En 2018, le séjour de l’ancien gouverneur du Katanga dans la capitale rwandaise les 28 et 29 avril, lors de la cérémonie de remise du prix Mo Ibrahim, a fait l’objet d’une vive polémique à,Kinshasa. Le président rwandais s’était plaint que « les problèmes du Congo ne sont pas seulement des problèmes du Congo, ils nous affectent aussi en tant que voisin« . Ce à quoi Katumbi avait affirmé : « Je pense que le président (Kagame) a tout dit« . « Maintenant que je suis au Rwanda, ils vont inventer d’autres fausses accusations parce qu’ils n’aiment pas le Rwanda… », avait déclaré Katumbi devant la presse à Kigali. Déjà à cette époque, plusieurs à Kinshasa avaient épinglé Katumbi. « Moïse Katumbi refuse de pointer Paul Kagame du doigt pour son mauvais rôle dans l’instabilité de la RDC ! Quel rapport ne cite pas le nom du Rwanda dans l’agression du Congo ? Cet homme est-il vraiment informé de la situation congolaise ou vit-il sous d’autres cieux ? », s’interroge un internaute sur Twitter.
De ce passage à Kigali, Moïse Katumbi avait notamment noué des relations étroites avec le président Paul Kagame, allant jusqu’à visiter le mémorial de Kigali. Des relations qui se sont fait sentir durant les élections de 2018. En effet, alors que Katumbi soutenait Fayulu, Kinshasa a vu étrangement le président Paul Kagame, à l’époque président de l’Union Africaine, exiger la suspension de la publication des résultats proclamant Félix Tshisekedi vainqueur de la Présidentielle, demandant une mission officielle en RDC pour une médiation.

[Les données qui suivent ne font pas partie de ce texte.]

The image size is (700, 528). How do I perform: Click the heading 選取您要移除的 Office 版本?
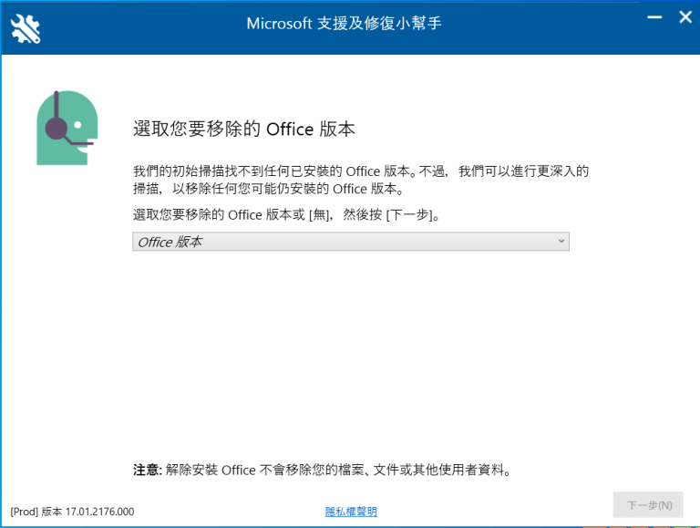[243, 129]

« C’est grâce à Katumbi que Kagame s’était impliqué en faveur de Fayulu. Et c’est grâce à ce même Katumbi que le président Tshisekedi, une fois élu, s’est rapproché de Kagame en rompant avec Kabila. Ces sont des vérités que tout le monde connaît ici », explique le cadre de l’UDPS. « Des foutaises », réplique-t-on du côté de Moïse Katumbi. « Nous ne ferons jamais le débat de caniveaux. », dit un de ses cadres. Toujours est-il que personne au Congo ne sait pourquoi ni Moïse Katumbi, ni sa formation politique n’osent dénoncer Kigali.
« Il y a quand même un manque clair de leadership. Peu importent les reproches qu’on peut faire aux politiques. Peu importent des accointances et des calculs politiques, le Chef de l’Etat est appelé à poser des actes clairs. Ça aiderait beaucoup ce pays », estime cependant un analyste.